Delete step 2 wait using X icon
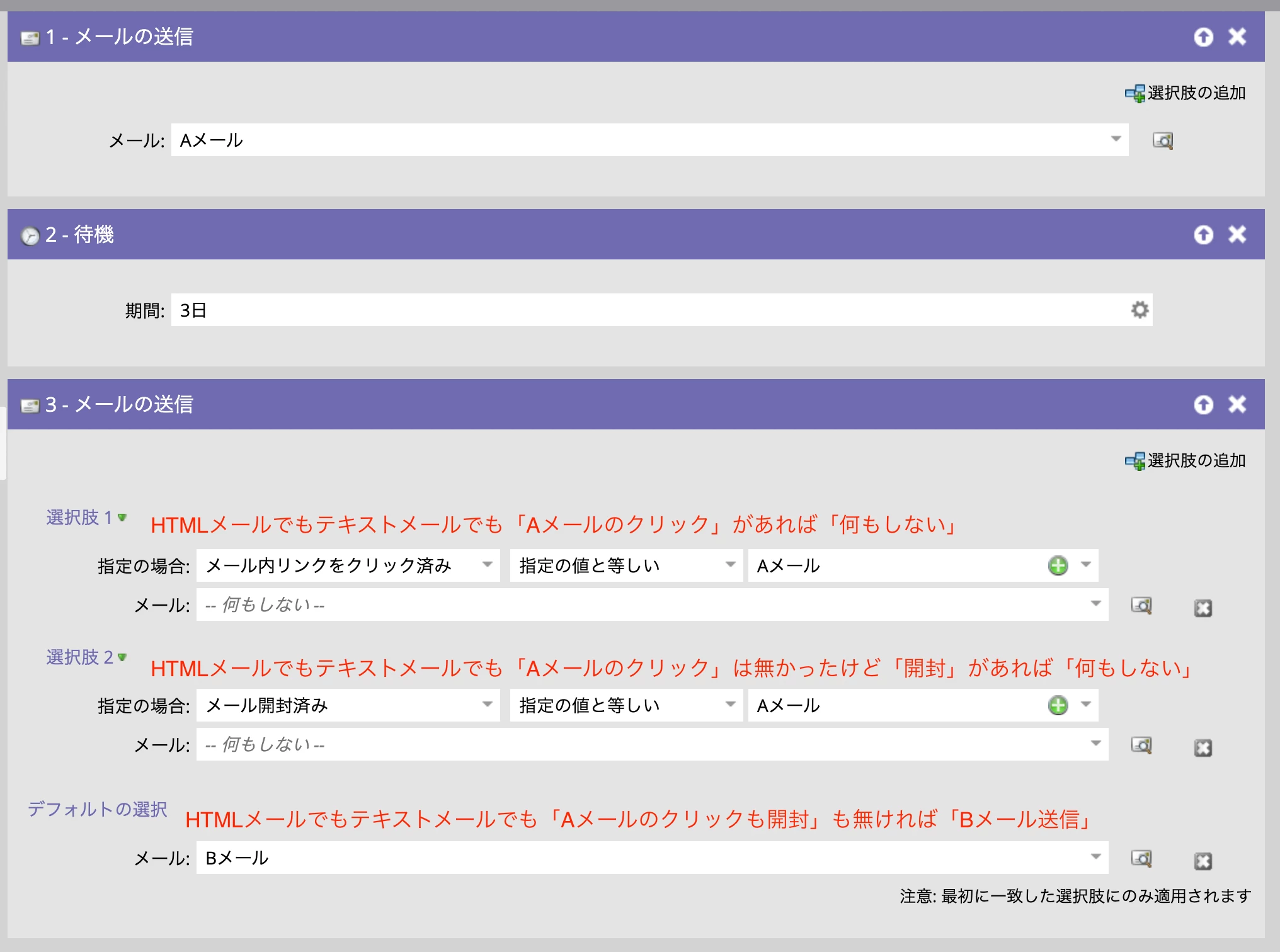1280x952 pixels. point(1237,234)
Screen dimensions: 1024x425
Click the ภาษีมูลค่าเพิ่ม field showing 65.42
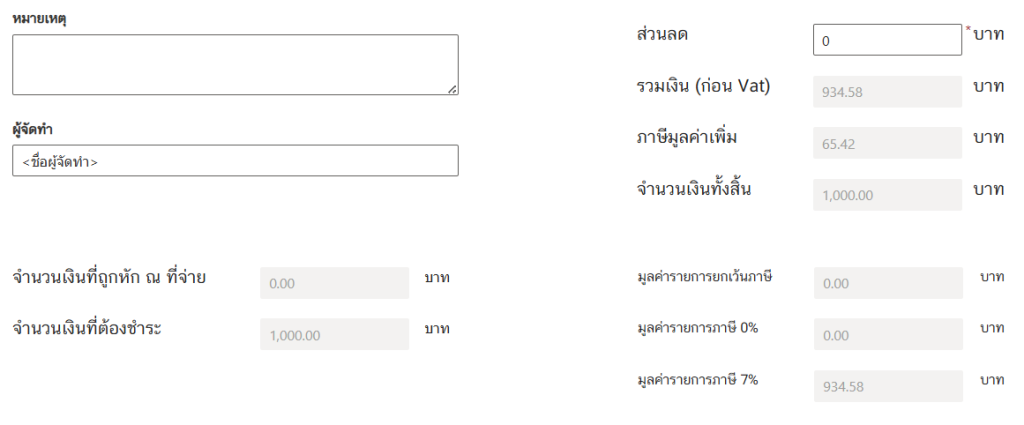point(888,143)
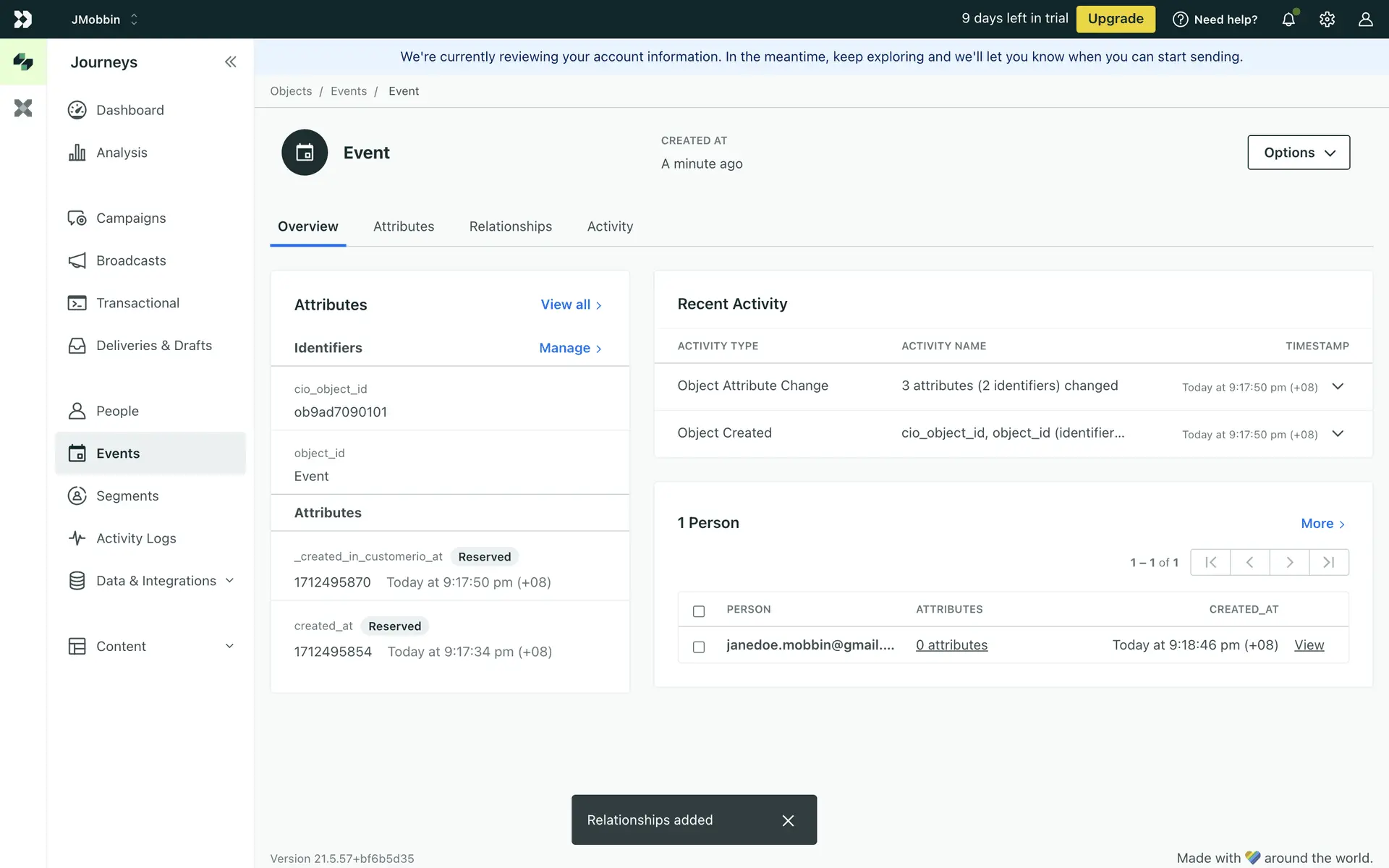Screen dimensions: 1389x868
Task: Expand the Object Attribute Change activity row
Action: (x=1338, y=386)
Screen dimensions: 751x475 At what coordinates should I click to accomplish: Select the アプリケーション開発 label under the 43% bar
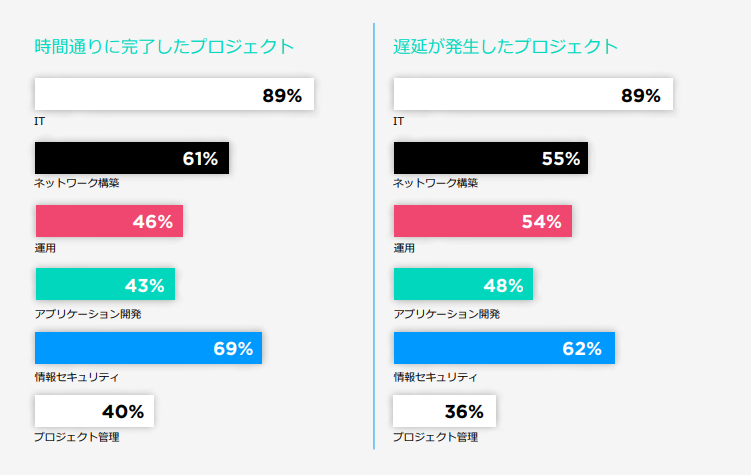tap(88, 314)
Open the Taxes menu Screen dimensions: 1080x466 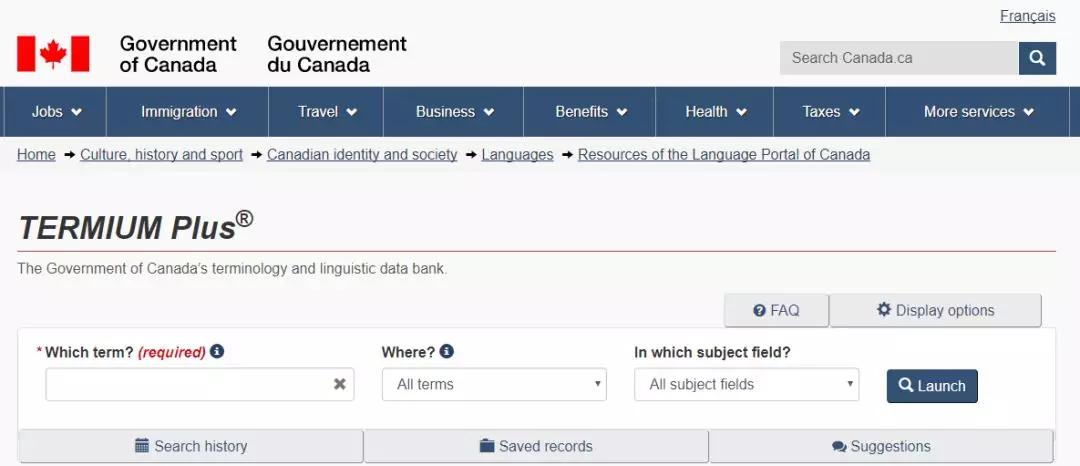[830, 112]
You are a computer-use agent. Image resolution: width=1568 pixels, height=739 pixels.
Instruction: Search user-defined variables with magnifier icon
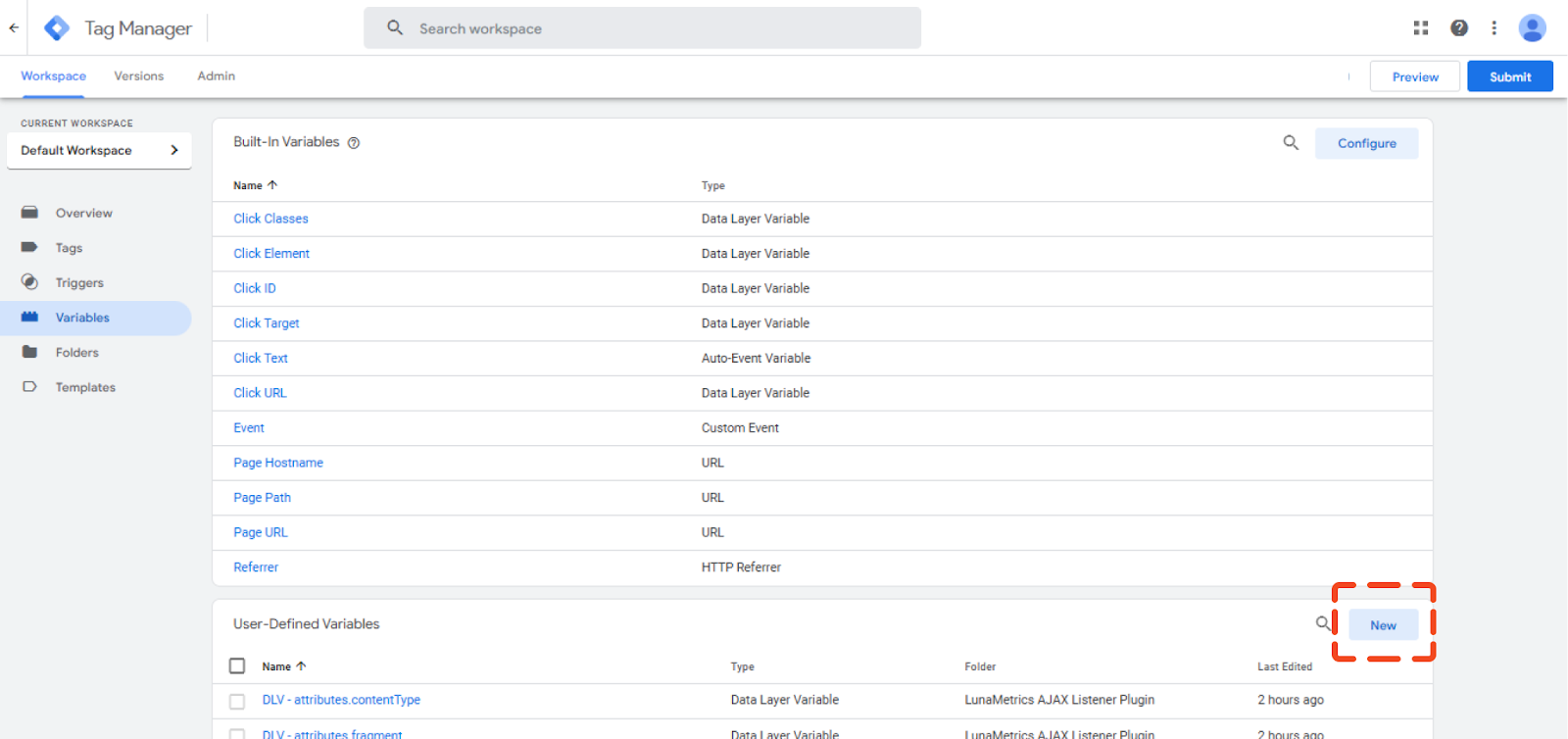(1323, 623)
********************
Przepisz wiersze od tego, który zawiera „You are a computer-use”, aż do końca wierszy i zastąp w nich „magnifier” słowem „loupe”, resztę zostawiając bez zmian. Obrazy pomiń w odpowiedzi.

You are a computer-use agent. Image resolution: width=1568 pixels, height=739 pixels.
Instruction: Search user-defined variables with loupe icon
(1323, 623)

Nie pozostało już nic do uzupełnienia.